#### Records for this exercise ####
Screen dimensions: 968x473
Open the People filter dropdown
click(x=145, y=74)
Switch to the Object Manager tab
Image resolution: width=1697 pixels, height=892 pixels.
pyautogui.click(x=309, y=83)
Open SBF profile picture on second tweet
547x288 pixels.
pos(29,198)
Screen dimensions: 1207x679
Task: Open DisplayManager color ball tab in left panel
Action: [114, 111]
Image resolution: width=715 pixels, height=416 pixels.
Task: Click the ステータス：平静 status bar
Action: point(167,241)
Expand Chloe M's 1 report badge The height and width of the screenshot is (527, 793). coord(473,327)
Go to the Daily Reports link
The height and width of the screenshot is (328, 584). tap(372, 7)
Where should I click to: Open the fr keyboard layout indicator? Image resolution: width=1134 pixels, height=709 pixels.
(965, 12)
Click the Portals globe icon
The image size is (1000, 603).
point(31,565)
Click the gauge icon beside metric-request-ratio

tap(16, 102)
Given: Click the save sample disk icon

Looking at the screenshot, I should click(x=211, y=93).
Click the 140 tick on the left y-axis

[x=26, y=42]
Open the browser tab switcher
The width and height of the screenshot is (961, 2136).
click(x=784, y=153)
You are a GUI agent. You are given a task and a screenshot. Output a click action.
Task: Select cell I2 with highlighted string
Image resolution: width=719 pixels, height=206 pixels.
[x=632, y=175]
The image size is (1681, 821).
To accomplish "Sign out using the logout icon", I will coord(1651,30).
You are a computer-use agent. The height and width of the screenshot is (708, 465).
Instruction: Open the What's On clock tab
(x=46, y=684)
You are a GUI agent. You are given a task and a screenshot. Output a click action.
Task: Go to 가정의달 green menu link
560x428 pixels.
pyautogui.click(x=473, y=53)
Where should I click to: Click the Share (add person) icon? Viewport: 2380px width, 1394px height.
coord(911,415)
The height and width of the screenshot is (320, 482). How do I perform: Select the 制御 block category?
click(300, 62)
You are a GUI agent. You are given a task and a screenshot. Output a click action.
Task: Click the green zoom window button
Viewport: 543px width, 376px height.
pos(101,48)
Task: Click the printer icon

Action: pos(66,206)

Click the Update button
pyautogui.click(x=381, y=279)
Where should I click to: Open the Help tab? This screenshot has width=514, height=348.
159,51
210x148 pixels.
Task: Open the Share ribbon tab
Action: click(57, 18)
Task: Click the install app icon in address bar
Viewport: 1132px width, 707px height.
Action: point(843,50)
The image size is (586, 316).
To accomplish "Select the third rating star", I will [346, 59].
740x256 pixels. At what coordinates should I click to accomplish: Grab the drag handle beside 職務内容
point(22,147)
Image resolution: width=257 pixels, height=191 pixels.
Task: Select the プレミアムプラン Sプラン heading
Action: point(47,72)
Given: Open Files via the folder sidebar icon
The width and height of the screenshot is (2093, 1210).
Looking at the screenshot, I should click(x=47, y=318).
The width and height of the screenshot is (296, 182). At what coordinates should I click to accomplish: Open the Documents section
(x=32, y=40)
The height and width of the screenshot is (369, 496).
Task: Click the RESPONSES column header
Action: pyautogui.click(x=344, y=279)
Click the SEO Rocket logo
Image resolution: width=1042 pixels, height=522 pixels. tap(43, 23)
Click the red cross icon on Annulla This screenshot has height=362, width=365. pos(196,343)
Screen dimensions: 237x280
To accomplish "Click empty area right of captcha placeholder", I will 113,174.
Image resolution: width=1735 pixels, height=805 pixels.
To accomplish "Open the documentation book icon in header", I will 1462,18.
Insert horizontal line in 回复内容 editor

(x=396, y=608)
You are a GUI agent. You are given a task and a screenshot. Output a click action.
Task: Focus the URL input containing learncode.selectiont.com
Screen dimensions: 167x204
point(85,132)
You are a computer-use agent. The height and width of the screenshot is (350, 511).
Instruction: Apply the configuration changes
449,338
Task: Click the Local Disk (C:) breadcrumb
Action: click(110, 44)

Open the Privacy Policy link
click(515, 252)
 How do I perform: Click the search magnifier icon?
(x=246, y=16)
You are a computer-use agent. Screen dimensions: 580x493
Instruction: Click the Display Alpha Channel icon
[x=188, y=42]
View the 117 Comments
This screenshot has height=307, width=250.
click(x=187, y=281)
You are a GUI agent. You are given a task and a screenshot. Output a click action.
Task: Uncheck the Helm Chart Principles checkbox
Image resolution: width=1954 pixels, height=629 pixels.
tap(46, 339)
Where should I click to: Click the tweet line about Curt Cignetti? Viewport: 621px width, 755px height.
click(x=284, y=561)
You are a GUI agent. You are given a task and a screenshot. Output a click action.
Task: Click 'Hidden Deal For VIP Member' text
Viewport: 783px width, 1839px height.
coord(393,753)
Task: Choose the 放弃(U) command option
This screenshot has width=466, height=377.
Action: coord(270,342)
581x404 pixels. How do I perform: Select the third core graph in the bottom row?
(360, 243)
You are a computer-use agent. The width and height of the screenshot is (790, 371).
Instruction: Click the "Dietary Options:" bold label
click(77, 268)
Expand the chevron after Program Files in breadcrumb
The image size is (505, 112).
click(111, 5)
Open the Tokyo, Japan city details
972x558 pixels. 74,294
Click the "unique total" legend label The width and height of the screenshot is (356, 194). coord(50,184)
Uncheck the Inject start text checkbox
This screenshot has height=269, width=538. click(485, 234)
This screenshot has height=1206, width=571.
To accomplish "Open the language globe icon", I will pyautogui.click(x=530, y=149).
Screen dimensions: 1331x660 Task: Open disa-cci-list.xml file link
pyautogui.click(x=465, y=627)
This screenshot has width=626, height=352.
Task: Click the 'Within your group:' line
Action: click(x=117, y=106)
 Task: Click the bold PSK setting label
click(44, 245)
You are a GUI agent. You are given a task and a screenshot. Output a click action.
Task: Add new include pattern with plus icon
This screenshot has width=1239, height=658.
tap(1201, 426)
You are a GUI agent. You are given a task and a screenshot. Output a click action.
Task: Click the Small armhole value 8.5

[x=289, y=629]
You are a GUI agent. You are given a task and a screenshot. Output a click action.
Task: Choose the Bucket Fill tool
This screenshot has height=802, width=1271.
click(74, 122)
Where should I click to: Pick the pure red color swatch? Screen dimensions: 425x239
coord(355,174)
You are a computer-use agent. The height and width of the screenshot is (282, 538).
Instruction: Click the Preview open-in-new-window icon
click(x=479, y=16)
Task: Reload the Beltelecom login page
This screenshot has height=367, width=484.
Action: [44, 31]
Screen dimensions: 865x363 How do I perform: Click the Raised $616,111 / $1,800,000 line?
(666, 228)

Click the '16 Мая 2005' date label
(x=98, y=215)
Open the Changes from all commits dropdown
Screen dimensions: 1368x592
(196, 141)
####
Stated task
Locate each line above that contains the word "globe" and copy those lines in full. The match is case-sensitive.

Response to the exercise
Click the Portals globe icon
To accomplish "Open the language globe icon", I will pyautogui.click(x=530, y=149).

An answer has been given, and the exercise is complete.